The National Academic Grand Opera and Ballet Theatre of the Republic of Belarus (Нацыянальны акадэмічны Вялікі тэатр оперы і балета, Национальный академический Большой театр оперы и балета) is located in a park in the Trinity Hill district of Minsk. Local people call it the "Opierny Teatr" (Belarusian) or the "Opera and Ballet Theatre". While the theatre opened on 15 May 1933, in the beginning, it did not have its own performance venue. Until 1938, the troupe performed at the Belarusian Drama Theatre building.

==History==
The first permanent theatre was founded in Belarus in 1933 based on the Belarusian Opera and ballet school; the founder of the studio was a famous Russian Opera singer Anton Bonachich (Belarusian: Anton Bonatschitsch) (ru: Антон Петрович Боначич). Shortly after, Bonachich died in 1933.

The current theatre's building was opened in 1939. It was designed by the Belarusian architect from Leningrad, Iosif Langbard, whose original design was only partially implemented; some design details were omitted for financial reasons. The theatre has reliefs done by Zair Azgur.

Bizet's Carmen opened the theatre on 25 May 1933 with the title role being sung by Larisa Aleksandrovskaya. Several professional soloists and dancers were added to the troupe in the first few years at this location. Swan Lake, performed by K. Muller, was the first show on the stage of the new theatre. By 1940, Grand was added to the theatre's name to indicate its expansion. The performances by the theatre company during the "Decade of Belarusian Art" in Moscow in June 1940 was a great success which included the first Belarusian ballet, The Nightingale composed by Mikhail Kroshner, as well as other national operas such as "In the Dense Forest of Palesse", "The Flower of Fortune", and the second version of "Mikhas Podgorny". Performances continued during the war in Nizhny Novgorod, then known as Gorky until the liberation of Minsk in 1944; after that performances took place in Kovrov.

Enrichment of post World War 2 repertoire and expansion

During this time the repertoire was greatly enriched. The most famous operas staged in this theatre include Boris Godunov by Modest Mussorgsky, Otello and Don Carlo by Giuseppe Verdi, Jacques Offenbach's The Tales of Hoffmann, Sadko and The Golden Cockerel by Nikolai Rimsky-Korsakov, and Lohengrin by Richard Wagner. Socialist realist operas by Belarusian composers such as Yuri Semenyako, Yevgeny Glebov (Your Spring, 1963) and Heinrich Wagner were included.

 Among the most notable composers has been Kulikovich Shcheglov, who like some of the writers went into exile after the war. Others include Yevgeny Glebov, composer of the opera Your Spring (1963) and the ballet Alpine Ballad (1967), ..." In 1967, the theatre was awarded the title of Academic for its status in the progression of the performing arts.

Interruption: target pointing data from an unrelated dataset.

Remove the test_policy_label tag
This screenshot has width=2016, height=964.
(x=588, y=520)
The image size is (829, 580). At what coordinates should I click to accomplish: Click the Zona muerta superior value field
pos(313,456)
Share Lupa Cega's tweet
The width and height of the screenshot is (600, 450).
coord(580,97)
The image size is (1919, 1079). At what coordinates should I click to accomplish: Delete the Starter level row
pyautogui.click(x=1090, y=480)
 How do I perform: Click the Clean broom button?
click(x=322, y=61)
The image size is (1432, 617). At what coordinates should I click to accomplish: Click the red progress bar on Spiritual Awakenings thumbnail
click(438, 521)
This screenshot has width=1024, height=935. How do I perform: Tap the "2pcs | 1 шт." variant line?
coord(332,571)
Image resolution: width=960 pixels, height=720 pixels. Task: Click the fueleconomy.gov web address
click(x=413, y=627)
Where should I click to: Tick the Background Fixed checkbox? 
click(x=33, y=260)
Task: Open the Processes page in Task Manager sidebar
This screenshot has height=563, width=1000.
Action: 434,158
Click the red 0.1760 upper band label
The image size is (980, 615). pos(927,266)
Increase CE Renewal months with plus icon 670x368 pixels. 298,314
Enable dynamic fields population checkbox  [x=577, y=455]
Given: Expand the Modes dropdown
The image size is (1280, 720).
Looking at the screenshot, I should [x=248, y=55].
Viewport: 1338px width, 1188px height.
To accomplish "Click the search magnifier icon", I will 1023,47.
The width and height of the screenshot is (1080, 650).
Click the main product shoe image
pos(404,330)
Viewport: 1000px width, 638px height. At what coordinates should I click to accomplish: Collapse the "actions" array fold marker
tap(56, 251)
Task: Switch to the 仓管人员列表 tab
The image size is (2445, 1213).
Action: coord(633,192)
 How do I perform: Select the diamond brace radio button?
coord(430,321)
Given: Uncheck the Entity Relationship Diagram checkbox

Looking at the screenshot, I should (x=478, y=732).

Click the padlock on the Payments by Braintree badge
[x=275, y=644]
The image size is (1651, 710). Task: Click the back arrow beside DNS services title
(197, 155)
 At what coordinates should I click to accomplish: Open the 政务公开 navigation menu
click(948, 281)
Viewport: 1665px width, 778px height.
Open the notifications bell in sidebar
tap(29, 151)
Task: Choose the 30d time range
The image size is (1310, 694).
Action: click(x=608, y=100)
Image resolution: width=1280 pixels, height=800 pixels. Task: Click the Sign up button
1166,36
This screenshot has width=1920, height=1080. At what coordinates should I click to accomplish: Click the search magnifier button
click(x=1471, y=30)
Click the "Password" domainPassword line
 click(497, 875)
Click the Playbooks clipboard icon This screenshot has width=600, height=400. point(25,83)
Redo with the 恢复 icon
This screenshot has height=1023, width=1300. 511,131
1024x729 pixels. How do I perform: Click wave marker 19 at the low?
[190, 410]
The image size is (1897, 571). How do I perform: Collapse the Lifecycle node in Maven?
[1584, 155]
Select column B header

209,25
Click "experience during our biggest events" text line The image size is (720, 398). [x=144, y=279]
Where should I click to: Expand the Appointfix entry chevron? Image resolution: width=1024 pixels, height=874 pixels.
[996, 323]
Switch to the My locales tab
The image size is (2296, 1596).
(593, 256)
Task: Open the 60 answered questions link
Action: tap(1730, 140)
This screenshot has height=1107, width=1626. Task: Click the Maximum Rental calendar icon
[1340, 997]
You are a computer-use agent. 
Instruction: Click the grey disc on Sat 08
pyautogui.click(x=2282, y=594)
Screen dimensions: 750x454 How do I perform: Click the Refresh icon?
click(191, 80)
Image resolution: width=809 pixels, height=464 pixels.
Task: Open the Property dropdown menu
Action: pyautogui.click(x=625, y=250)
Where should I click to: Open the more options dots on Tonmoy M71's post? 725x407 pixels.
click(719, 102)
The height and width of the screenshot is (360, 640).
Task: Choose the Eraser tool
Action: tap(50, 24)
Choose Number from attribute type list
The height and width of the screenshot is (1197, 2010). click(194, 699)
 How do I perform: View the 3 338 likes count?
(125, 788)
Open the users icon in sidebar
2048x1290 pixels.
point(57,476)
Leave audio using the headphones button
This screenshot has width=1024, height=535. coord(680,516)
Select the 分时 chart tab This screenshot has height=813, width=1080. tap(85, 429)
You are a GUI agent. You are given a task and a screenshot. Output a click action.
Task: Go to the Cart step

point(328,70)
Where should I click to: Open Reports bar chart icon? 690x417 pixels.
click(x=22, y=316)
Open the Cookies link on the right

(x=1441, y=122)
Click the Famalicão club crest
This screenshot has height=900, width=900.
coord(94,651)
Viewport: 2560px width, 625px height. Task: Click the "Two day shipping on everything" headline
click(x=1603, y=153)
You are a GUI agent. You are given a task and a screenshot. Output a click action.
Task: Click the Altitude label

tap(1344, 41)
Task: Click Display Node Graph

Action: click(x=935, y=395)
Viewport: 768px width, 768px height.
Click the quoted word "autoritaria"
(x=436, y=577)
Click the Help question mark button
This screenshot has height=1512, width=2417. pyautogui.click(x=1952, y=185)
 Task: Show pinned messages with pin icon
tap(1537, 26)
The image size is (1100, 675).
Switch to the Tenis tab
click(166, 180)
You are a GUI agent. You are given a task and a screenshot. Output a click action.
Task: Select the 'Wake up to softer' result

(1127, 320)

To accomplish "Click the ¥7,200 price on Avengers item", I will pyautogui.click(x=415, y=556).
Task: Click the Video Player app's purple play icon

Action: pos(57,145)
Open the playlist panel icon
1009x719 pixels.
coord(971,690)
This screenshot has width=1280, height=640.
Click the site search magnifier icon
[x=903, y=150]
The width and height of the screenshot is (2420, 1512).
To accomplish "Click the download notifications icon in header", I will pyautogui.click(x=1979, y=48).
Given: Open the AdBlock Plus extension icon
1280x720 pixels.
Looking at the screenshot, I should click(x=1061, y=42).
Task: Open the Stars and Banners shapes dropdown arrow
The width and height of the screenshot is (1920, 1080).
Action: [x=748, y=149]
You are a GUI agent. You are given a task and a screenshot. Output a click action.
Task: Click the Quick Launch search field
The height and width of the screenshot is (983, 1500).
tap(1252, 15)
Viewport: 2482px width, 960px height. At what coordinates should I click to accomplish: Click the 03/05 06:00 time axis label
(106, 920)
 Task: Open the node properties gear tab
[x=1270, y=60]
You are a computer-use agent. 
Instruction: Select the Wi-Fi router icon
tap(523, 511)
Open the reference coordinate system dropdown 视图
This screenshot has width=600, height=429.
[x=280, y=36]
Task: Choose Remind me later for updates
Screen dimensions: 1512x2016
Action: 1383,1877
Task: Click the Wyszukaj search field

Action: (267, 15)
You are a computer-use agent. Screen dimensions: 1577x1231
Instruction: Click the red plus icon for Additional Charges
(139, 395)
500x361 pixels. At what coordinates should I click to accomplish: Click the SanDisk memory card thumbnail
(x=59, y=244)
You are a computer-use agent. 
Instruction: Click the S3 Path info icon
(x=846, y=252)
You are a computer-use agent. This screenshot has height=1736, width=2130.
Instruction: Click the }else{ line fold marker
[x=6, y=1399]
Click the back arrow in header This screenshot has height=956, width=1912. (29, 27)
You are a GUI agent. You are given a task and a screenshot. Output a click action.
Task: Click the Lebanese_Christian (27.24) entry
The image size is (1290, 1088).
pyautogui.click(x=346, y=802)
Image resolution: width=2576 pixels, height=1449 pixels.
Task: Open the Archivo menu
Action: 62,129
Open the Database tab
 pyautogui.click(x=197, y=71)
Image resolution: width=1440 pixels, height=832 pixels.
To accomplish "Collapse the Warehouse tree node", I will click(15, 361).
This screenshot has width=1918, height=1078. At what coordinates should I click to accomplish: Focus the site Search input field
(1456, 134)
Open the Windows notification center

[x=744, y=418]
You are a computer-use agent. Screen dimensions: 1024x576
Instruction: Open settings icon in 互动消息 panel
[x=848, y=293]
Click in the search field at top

In 1996 the State Theater was divided into two independent theatres: the National Academic Grand Ballet Theatre of the Republic of Belarus and the National Academic Opera Theatre of Belarus, but in 2008 they once again combined to become the present name, National Academic Grand Opera and Ballet Theatre of the Republic of Belarus.

The building was renovated and it reopened in 2009. Many sculptures were added around the theatre, its stage was slightly moved and audience space expanded. The most up-to-date lighting and motion equipment were added while adhering to the original design. The ballet company is considered one of the foremost companies in the world.

==The theatre today==
Works by Belarus composers in the company's repertoire today include Dmitry Smolsky's The Grey Legend (Russian «Седая легенда» 1978).